Jumat, 30 Maret 2012

Waktu

Waktu telah membungkusku dengan logika yang tak pernah nyata.
Belum-belum aku melepas diri, ia sudah balik lagi ke angka dua.

Waktu tak pernah mati, meskipun kamu tak pernah hidup.

Selasa, 27 Maret 2012

Aroma Bulan

malam adalah sahabatku.

sinar bulan adalah sahabat terbaikku.
aroma bulan adalah bagian diriku.
kamu yang mengendap-endap,
dengan hati-hati kau langkahkan kakimu,
tanpa suara,
menyembunyikan bayangan,
semakin dalam masuk ke hatiku.
hatiku mengunci pintu.
kamu yang mengendap-endap telah ketahuan.
dan kamu tak bisa lagi lari keluar.
kamu curi bagianku.
bagian hatiku.
sekarang setelah kutangkap,
takkan kubiarkan kamu keluar.
hatiku memaksa.

Minggu, 11 Maret 2012

Potret Bogor-Jakarta di Pagi Buta

Ini potret Bogor- Jakarta di pagi hari.

WHOA~ Ternyata Commuter di pagi buta penuh dengan mata-mata ngantuk. Ckckck. Baru tahu saya. Hmm... Baguslah kalau begitu. Banyak yang bisa dicopet. Ehm.

Pagi, kenapa kau begitu dingin kali ini? Apakah peringatan ozon tak mempengaruhimu?

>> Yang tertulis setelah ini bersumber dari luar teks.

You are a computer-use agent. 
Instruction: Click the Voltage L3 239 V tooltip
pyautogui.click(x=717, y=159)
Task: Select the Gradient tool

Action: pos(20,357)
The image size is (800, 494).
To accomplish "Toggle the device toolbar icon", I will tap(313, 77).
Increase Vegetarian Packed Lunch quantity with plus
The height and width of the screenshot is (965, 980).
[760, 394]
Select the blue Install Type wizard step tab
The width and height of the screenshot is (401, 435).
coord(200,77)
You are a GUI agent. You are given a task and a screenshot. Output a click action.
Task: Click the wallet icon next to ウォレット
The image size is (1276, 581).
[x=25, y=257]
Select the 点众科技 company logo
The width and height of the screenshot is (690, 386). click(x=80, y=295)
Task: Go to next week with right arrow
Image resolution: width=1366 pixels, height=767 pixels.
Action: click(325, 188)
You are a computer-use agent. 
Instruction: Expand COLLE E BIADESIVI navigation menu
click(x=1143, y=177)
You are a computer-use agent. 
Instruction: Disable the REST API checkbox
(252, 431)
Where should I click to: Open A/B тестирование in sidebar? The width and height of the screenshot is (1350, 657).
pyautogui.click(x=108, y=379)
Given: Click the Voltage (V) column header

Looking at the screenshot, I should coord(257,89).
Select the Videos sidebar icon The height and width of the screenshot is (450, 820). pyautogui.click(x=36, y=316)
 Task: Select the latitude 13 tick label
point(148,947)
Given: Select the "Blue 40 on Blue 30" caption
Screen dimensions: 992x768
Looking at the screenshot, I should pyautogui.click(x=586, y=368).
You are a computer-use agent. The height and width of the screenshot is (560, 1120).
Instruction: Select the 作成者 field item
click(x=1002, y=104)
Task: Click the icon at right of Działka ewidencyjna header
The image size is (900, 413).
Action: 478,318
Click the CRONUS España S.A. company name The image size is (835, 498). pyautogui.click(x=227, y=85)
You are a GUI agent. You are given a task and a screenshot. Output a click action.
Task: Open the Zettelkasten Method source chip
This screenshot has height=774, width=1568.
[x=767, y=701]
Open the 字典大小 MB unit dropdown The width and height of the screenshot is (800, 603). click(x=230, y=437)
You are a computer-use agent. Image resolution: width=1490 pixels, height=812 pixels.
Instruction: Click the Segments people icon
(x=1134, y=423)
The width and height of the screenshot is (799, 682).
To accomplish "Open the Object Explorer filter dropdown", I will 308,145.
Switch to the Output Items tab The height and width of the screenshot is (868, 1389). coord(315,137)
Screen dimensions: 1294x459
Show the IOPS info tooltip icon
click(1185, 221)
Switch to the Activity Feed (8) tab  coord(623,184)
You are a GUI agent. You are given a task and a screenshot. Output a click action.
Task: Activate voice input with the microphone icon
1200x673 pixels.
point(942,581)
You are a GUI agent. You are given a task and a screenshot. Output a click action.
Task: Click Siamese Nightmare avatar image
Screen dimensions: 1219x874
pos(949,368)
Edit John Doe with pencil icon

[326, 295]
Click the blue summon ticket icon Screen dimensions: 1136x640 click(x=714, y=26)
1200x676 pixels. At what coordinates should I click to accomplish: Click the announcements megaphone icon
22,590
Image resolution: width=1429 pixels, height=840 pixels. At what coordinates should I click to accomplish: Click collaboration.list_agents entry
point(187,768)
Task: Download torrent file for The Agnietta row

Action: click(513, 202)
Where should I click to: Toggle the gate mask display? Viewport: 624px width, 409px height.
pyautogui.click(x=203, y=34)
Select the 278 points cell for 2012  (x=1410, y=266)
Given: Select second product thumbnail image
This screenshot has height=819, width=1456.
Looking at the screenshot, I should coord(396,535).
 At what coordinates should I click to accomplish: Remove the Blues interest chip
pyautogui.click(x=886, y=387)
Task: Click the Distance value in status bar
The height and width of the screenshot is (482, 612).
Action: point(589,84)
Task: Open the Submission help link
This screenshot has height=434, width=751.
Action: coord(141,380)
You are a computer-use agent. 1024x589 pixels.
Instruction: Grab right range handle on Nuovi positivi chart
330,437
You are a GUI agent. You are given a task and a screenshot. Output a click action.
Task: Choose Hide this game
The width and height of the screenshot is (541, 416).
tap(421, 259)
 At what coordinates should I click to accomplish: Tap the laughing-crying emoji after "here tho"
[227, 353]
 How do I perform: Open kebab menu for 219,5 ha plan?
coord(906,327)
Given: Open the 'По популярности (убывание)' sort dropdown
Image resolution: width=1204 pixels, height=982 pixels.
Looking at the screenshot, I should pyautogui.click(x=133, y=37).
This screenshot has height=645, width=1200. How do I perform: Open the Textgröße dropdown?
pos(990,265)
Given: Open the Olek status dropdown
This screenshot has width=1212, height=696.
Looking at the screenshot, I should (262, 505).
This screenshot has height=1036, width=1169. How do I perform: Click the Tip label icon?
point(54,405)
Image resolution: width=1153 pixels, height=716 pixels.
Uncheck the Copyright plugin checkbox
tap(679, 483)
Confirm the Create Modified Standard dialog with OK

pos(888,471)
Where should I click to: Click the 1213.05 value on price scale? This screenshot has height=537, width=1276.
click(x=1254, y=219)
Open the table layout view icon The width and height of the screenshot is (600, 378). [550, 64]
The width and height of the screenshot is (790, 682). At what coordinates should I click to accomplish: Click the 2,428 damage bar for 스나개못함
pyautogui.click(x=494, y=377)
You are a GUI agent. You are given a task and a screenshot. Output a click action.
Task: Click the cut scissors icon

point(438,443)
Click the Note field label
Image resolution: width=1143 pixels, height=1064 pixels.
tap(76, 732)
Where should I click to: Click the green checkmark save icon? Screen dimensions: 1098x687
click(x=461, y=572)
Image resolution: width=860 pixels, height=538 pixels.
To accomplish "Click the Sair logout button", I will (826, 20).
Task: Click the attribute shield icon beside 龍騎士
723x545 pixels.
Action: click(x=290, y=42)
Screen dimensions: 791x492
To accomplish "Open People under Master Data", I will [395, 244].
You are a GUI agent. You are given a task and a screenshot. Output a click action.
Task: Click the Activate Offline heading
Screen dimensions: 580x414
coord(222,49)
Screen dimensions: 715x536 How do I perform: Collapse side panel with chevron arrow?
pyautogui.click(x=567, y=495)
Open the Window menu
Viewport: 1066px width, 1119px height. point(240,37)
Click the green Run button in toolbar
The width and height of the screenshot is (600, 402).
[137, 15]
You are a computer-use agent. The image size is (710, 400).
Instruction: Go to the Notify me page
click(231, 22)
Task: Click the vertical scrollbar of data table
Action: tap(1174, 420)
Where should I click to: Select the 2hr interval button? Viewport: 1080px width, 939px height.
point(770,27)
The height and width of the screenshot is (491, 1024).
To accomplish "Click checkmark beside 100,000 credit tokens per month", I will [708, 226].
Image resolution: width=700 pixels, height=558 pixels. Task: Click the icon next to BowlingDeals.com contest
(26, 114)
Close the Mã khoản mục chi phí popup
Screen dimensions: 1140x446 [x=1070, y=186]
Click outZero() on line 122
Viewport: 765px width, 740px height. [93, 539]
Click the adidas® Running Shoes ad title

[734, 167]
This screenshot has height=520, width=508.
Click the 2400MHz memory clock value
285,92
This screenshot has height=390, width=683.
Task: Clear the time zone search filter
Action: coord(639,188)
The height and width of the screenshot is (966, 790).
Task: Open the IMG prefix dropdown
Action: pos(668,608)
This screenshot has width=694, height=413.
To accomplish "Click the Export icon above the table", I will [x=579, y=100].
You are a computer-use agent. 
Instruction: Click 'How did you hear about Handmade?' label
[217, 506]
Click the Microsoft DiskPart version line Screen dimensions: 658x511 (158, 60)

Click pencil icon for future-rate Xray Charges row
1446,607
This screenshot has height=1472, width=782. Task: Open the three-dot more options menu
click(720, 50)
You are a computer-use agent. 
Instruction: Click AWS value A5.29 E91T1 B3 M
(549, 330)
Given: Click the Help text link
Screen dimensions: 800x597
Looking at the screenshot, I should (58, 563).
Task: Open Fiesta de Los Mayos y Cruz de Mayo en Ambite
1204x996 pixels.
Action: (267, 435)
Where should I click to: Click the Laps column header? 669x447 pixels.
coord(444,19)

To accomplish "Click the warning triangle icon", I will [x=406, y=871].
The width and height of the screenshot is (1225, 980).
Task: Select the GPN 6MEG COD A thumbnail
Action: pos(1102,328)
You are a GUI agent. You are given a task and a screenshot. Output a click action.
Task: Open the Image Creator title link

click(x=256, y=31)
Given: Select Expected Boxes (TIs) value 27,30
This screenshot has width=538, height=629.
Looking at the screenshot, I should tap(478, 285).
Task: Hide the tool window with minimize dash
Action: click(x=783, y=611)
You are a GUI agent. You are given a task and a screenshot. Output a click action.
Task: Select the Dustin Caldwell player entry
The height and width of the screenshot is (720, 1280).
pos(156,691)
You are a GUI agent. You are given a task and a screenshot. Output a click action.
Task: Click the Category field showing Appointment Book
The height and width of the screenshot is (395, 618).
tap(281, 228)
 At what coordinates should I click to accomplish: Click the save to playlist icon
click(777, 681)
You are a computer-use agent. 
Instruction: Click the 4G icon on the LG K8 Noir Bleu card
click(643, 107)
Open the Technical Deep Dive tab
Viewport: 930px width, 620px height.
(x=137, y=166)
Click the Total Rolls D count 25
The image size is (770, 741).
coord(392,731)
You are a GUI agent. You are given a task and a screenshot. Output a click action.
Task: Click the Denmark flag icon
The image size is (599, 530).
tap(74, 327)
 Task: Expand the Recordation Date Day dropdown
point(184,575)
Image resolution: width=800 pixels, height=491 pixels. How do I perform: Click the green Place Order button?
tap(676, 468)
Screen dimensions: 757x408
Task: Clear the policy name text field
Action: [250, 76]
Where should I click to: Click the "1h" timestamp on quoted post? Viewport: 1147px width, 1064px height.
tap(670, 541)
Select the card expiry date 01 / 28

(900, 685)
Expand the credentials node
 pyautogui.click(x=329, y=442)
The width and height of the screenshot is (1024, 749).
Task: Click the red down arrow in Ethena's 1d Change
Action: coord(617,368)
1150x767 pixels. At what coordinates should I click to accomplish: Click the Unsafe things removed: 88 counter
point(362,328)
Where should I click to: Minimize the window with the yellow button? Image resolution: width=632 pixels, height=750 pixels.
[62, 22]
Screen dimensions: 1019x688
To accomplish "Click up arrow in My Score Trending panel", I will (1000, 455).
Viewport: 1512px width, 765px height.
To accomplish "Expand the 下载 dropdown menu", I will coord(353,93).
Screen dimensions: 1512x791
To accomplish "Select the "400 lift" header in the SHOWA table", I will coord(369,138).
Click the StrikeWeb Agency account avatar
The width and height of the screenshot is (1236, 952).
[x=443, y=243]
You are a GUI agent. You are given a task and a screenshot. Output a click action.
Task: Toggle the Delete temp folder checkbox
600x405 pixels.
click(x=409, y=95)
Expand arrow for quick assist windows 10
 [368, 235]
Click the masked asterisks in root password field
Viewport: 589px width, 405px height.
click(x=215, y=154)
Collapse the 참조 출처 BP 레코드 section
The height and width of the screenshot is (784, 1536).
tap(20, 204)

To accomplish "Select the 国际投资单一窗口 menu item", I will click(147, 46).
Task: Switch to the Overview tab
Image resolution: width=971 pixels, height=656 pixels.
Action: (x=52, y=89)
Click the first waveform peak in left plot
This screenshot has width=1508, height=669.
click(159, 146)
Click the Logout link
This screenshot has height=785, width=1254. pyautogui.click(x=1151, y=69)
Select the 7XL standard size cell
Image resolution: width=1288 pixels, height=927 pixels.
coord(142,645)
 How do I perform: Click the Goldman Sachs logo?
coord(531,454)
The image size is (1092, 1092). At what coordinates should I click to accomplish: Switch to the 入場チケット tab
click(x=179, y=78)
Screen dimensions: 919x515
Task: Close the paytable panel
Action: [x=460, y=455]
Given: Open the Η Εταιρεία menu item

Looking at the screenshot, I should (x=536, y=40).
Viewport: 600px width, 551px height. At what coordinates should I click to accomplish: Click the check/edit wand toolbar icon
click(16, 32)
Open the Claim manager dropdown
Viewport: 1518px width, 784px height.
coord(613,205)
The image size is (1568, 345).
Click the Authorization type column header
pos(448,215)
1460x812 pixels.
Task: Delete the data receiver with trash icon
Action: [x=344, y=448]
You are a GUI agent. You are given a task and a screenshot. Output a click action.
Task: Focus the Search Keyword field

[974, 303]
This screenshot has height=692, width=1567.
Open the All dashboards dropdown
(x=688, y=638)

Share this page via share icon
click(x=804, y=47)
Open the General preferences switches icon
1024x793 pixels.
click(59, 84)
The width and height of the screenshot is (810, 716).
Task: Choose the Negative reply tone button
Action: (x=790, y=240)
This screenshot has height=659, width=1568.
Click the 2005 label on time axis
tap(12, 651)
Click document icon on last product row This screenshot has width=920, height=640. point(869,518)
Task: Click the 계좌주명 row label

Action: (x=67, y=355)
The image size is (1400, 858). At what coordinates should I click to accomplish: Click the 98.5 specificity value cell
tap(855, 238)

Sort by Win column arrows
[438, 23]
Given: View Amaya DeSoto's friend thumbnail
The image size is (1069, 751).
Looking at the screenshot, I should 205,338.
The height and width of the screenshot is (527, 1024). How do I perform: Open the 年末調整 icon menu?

Kasihan paru-paru orang kota.
Mereka berteriak-teriak meronta di dalam rongga dada.

Gerombolan pelari pagi.
Memeriahkan pagi dengan derap dan lagu. Seirama. Bersahutan.

Ibu-ibu penyapu jalan di depan stasiun Gambir dekat Monumen Nasional. Bermuka masam, berkerudung biru, memegang sapu yang lebih tinggi dari badannya.

Lihatlah laki-laki Indonesia yang pada congek itu. Buta pula.
Tak dengar kalau disuruh ke depan, dan tak lihat kalau di dekat pintu penuh orang.
Dan baui manusia-manusia primitif yang tak mengenal deodoran itu.

Dan, lihat, bayi-bayi para pengemis
yang sudah merangkak di lantai seng jembatan berisik.

Penjual gemblong yang seperti tak mandi.
Matahari pagi yang terhalang gendutnya gedung.
Ini potret Bogor-Jakarta di pagi hari.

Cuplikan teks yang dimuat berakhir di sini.